JERENE M. (Corky) COLLIER, 76, husband of Charlotte PETRIE COLLIER, brother of
the late Plynn COLLIER and Joyce MUNSON, son of Mina GILBERT & Ervin COLLIER,
his grandparents are in West Sebewa Cemetery and Charlotte has one of the
largest groups of ancestors in the East Sebewa Cemetery. Born on the south
border of Sebewa Township, he lived in Lake Odessa, was Head Custodian at Lake
Odessa & Lakewood Schools, then at Lake Manor in retirement. Buried at Lakeside
Cemetery.
PHOEBE A. SLATER GEIGER, 99, widow of Russell A. GEIGER, mother of Donald, Von &
Leroy GEIGER, and the late Eleanor POTTER & Madeline ALDERINK, sister of Forrest
& Richard SLATER and Mary PETERSON, and the late Mable McCAUL and Carl, Roy &
Keith SLATER, daughter of Rose WHITERS & Burt SLATER, granddaughter of Peter
SLATER, who homesteaded on the farm on THOMPSON Road in Campbell Township long
owned by my Grandfather John BRAKE and now occupied by Dale ZOOK’S Llama Farm.

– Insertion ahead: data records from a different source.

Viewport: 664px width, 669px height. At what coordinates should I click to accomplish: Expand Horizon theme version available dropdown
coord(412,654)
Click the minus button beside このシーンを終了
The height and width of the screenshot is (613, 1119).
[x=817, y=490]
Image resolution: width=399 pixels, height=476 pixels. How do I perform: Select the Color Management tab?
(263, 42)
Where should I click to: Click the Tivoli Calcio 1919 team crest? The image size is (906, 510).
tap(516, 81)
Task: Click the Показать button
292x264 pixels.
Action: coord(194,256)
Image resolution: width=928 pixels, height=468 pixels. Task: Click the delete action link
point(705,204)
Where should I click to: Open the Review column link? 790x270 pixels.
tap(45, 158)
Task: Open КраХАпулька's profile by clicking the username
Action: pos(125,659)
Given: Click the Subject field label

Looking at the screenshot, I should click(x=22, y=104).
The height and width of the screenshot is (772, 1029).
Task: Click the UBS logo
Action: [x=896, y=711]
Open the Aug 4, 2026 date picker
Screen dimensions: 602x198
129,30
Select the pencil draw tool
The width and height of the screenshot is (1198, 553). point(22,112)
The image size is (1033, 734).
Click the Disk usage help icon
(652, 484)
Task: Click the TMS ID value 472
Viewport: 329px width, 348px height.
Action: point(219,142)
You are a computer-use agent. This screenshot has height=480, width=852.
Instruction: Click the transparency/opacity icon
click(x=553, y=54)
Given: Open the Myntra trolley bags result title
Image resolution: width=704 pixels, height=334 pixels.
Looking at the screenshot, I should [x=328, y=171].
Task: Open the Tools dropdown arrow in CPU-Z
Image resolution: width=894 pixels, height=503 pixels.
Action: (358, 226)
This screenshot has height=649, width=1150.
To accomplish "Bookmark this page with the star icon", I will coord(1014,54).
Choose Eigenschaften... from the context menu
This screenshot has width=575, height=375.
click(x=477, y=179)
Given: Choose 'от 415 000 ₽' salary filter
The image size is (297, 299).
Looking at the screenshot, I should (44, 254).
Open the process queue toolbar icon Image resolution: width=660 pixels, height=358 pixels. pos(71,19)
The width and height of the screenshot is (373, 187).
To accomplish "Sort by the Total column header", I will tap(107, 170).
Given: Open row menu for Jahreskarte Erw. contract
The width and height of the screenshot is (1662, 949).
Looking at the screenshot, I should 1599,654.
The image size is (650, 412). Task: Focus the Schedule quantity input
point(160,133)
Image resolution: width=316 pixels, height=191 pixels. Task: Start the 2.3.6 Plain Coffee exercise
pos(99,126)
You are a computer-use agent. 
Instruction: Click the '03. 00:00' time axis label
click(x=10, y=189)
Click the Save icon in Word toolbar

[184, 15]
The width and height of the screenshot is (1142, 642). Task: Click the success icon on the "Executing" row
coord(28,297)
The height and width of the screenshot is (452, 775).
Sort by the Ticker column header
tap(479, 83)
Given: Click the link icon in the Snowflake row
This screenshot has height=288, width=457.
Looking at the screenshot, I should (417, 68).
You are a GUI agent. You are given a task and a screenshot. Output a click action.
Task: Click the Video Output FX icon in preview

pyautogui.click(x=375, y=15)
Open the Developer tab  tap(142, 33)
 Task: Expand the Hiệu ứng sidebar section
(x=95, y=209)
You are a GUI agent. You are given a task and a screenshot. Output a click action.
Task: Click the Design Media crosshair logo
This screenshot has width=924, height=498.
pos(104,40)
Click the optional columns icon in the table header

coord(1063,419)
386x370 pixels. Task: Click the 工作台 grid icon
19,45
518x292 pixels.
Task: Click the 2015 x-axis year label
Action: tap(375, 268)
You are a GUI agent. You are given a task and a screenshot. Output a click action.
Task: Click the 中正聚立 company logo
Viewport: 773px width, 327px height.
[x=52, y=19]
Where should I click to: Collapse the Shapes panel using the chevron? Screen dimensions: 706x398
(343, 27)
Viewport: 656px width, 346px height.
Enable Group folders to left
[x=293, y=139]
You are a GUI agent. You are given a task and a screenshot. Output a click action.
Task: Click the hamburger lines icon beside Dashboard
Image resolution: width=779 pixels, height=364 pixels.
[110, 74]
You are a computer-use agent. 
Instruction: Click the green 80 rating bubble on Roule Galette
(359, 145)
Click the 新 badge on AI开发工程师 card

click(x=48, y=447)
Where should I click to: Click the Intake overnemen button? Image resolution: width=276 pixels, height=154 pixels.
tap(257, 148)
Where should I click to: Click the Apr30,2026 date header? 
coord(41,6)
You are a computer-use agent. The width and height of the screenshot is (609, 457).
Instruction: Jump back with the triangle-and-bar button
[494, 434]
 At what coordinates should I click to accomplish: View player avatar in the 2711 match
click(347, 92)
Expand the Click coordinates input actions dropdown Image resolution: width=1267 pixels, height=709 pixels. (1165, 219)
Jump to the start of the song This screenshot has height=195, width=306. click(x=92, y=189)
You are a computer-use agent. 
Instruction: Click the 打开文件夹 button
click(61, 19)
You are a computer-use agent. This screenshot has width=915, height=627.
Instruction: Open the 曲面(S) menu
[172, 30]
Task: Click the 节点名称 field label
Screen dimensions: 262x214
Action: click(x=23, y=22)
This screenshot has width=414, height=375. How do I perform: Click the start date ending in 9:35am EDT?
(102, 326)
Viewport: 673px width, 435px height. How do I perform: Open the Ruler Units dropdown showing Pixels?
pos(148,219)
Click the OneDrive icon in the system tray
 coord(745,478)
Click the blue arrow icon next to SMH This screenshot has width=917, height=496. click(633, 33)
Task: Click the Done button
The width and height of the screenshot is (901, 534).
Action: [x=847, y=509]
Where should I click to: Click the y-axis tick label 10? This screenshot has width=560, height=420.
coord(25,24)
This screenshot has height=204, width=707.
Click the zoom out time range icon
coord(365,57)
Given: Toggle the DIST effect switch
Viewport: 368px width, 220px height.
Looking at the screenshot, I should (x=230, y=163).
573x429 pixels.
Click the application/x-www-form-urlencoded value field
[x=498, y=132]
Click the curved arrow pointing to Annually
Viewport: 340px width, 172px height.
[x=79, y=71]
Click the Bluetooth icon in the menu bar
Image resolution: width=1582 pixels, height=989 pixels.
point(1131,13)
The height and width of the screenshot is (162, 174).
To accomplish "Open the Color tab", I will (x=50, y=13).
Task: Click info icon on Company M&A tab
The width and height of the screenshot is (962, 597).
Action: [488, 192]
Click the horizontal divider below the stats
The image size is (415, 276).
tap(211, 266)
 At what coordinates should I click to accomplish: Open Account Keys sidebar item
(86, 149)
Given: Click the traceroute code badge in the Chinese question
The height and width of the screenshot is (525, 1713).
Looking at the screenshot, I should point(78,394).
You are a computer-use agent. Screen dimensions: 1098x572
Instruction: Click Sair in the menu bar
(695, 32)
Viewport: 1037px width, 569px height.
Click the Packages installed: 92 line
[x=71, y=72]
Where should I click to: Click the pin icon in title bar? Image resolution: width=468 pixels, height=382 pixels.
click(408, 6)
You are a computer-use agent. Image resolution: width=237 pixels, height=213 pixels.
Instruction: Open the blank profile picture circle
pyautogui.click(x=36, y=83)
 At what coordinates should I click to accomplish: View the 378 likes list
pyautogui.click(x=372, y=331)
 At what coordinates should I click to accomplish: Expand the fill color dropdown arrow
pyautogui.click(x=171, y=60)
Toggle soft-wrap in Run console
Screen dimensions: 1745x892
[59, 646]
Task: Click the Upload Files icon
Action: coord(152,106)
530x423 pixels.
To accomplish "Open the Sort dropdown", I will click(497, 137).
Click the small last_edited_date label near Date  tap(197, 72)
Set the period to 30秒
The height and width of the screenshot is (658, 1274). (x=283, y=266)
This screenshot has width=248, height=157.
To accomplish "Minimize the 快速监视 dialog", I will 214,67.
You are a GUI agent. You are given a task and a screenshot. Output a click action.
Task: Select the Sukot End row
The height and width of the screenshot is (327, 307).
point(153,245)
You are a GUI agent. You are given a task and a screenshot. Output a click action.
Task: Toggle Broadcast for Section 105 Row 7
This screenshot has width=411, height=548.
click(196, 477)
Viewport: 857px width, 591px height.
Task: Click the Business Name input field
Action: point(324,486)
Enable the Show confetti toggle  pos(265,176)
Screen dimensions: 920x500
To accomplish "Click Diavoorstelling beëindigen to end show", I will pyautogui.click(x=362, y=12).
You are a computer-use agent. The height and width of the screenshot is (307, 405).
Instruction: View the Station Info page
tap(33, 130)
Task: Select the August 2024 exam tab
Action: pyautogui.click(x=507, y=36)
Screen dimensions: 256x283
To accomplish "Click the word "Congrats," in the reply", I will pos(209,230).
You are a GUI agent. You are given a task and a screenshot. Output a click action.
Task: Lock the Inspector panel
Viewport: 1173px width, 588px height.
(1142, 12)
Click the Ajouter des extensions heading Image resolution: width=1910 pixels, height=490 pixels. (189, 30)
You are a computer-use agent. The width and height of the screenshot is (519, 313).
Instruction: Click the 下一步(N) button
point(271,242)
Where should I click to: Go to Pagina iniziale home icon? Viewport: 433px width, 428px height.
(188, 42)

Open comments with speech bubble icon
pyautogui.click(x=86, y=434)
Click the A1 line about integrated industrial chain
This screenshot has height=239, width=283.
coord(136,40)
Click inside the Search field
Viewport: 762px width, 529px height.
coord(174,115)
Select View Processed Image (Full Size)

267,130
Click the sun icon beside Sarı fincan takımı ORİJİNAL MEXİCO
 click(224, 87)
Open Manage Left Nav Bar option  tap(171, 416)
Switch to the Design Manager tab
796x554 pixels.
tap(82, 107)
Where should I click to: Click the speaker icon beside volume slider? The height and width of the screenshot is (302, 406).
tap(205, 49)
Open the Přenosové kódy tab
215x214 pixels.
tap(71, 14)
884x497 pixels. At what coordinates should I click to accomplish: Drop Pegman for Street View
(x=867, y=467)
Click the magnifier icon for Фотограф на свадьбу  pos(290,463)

Phoebe & Russell operated the GEIGER Counter Restaurant. She is buried in Balcom
Cemetery.
R. THOMAS POSSEHN, 70, husband of Katherine FOX POSSEHN, father of Christine
WILSON, Jeanne GOOSMAN, Patricia EICKHOFF, Cheryl FARR, and Tom & Ron POSSEHN,
brother of Donald & Raymond POSSEHN, Hulda SUTTON, Helen GODWIN, and Lucille
HEPPE, and the late Harold & Herbert POSSEHN, son of Bertha SCHROEDER & William
POSSEHN. Tom attended Coon Rural School, graduated from Ionia High School in
1950, worked for GenCorp and farmed all his life. Burial in Sunset Memorial
Gardens.
MARIAN ADDIE PRYER LAKIN, 101, widow of Elon Dwight LAKIN, mother of Ann L.
SLOWINS & Phyllis M. NEMECHECK BOYER, sister of the late Margaret Morna PRYER
MORIARTY COREY JACQUES, daughter of Estella Edith BALDWIN & Frank WILSON PRYER,
son of Cornelia Ann PHILLIPS & Thomas PRYER, son of Mary INGLIS & Merselus PRYER,
son of Maria Van RIPER & Casparus PRYER, son of Sarah ANDRESSEN & Casparus PRYER,
son of Johanna STEINMETS & Andreas PRYER, son of Margaret & Thomas PRYER, who
emigrated from the Netherlands to New Jersey in 1674, but who ancestor was an
officer in Queen Elizabeth I.’s army who fought in Holland in 1586-1887, and
whose family had originally gone to England from Normandy Province of France
with William the Conqueror in 1066.
Estella E. BALDWIN was the daughter of Phoebe Maria FRIEND & Rush PORTER
BALDWIN, son of Matilda SHAW & Nathaniel BALDWIN Rush BALDWIN and his brothers
settled on MUSGROVE Highway in Sebewa Township, right after serving in various
Ohio Infantry & Cavalry units in the Civil War. Rush homesteaded the east 80
acres of the Fred & Theo BULLING farm, now owned by Charles & Edward LEIK. Their
children were born and raised on that Sebewa farm. By 1899, they were living in
their house on the left side at the top of James Street hill in Portland, which
was originally built as the old red east side central school. After Phoebe Maria
died in 1903, Rush married Emma BROWN in 1910 and owned the farm which is west
120 acres of what is now the Sunset Ridge Mobile Home Park in Portland Township
on Grand River Avenue west of Portland City.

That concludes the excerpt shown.